Zusammenfassung
Zusammenfassend möchte ich nur darauf hinweisen, vor wie weittragende Probleme die
gutachtliche Beurteilung funktioneller Hirntraumafolgen stellt.
Der Gutachter kann der Verantwortung seiner nach allen Seiten hin so schwierigen Position
nur gerecht werden, wenn er seine Stellung als „Sachverständiger” klar erkennt und
nicht überschreitet.
Eben das aber zwingt zur erneuten Überprüfung der Lehrmeinung eines unmöglichen ursächlichen
Zusammenhanges zwischen psychogener Reaktion und äußerer Einwirkung.
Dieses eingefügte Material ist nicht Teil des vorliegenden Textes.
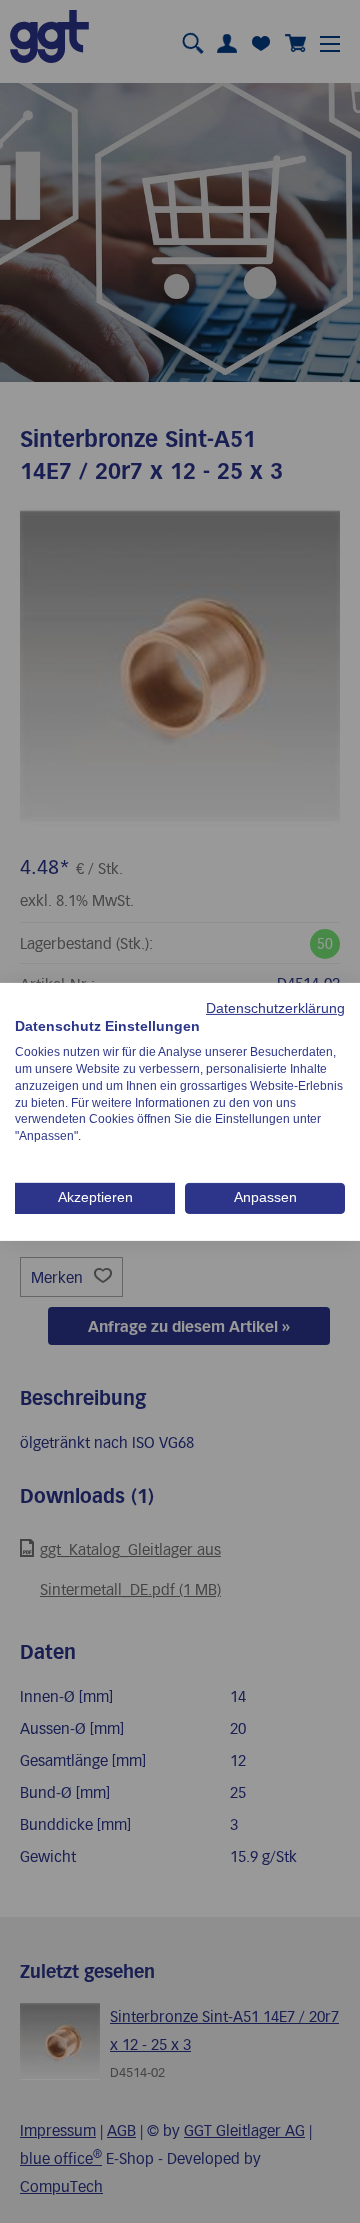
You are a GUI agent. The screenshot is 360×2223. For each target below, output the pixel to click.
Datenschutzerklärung (275, 1007)
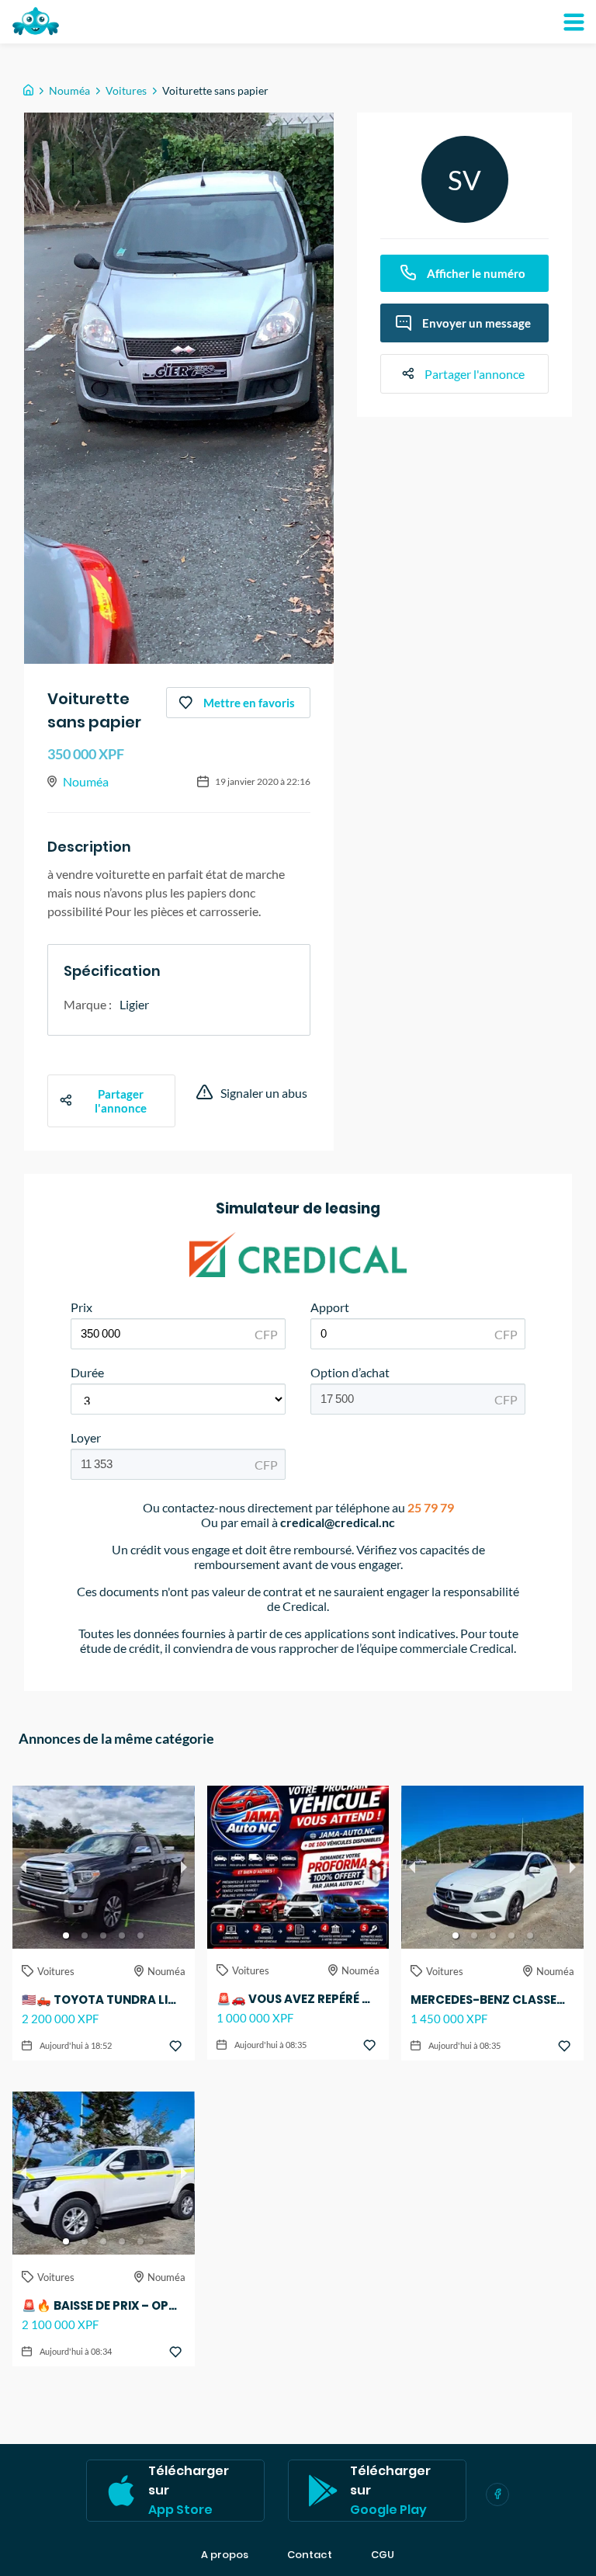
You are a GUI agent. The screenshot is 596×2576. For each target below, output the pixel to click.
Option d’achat (350, 1372)
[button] (66, 1935)
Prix (81, 1307)
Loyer (86, 1437)
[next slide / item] (184, 1867)
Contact (309, 2555)
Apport (329, 1307)
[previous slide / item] (23, 1867)
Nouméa (69, 90)
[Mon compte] (573, 21)
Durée (87, 1372)
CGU (382, 2555)
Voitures (126, 90)
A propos (224, 2555)
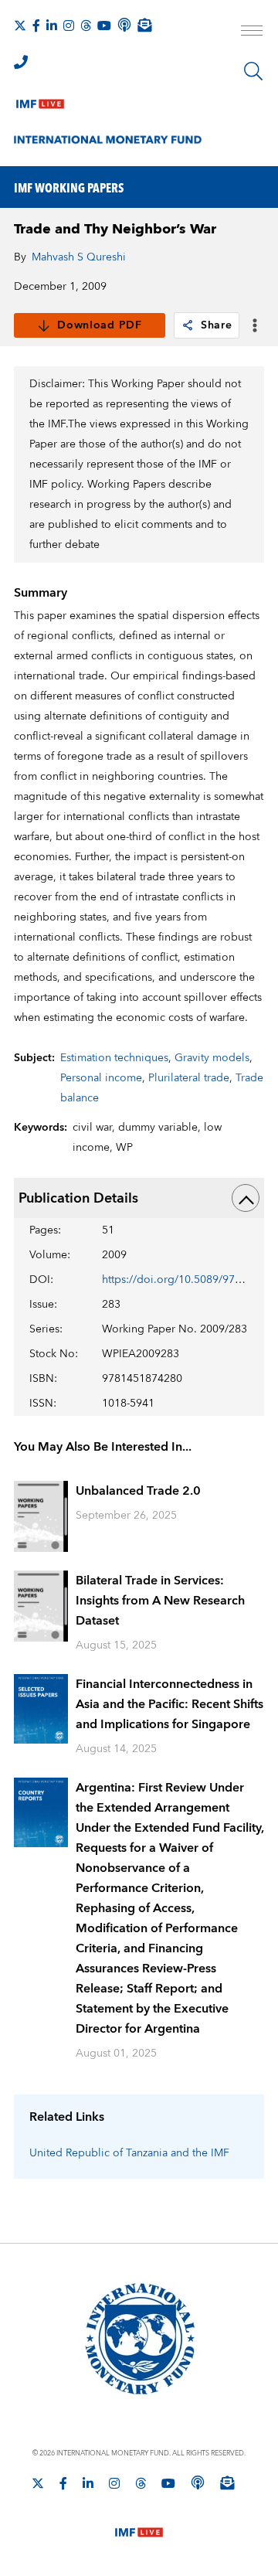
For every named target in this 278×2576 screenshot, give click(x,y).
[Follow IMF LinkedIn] (51, 25)
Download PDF (99, 325)
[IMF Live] (40, 100)
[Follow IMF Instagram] (68, 25)
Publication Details (78, 1198)
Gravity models (212, 1058)
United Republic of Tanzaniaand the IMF (129, 2153)
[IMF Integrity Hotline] (21, 62)
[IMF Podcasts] (198, 2482)
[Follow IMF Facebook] (36, 25)
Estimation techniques (114, 1058)
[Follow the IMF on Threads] (85, 25)
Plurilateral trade (188, 1078)
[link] (188, 325)
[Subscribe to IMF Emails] (144, 25)
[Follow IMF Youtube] (104, 25)
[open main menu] (252, 32)
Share (216, 325)
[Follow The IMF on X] (20, 25)
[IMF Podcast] (124, 25)
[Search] (253, 71)
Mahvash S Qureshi (79, 257)
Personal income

Das ist allerdings
ein sehr heißes Eisen, doch wird man de Morsier beipflichten müssen, wenn er nachdrücklich
fordert, daß wir es anfassen müssen und nicht fallen lassen dürfen, bis der untragbare
Zustand beseitigt ist, daß die entgegengesetzte Rechtsprechung höchstrichterlicher
Instanzen zu einem Gefühl der Rechtsunsicherheit und zu einem Mißtrauen gegen die
ärztliche Wissenschaft führt, — auf einem so bedeutsamen Gebiet wie dem ärztlichen
Gutachterwesen.
Abschließend möchte ich jedoch nachdrücklich der Hoffnung Ausdruck geben, daß niemand
meine Ausführungen dahingehend mißverstanden haben möge, daß ich etwa dem „Rentenhysteriker”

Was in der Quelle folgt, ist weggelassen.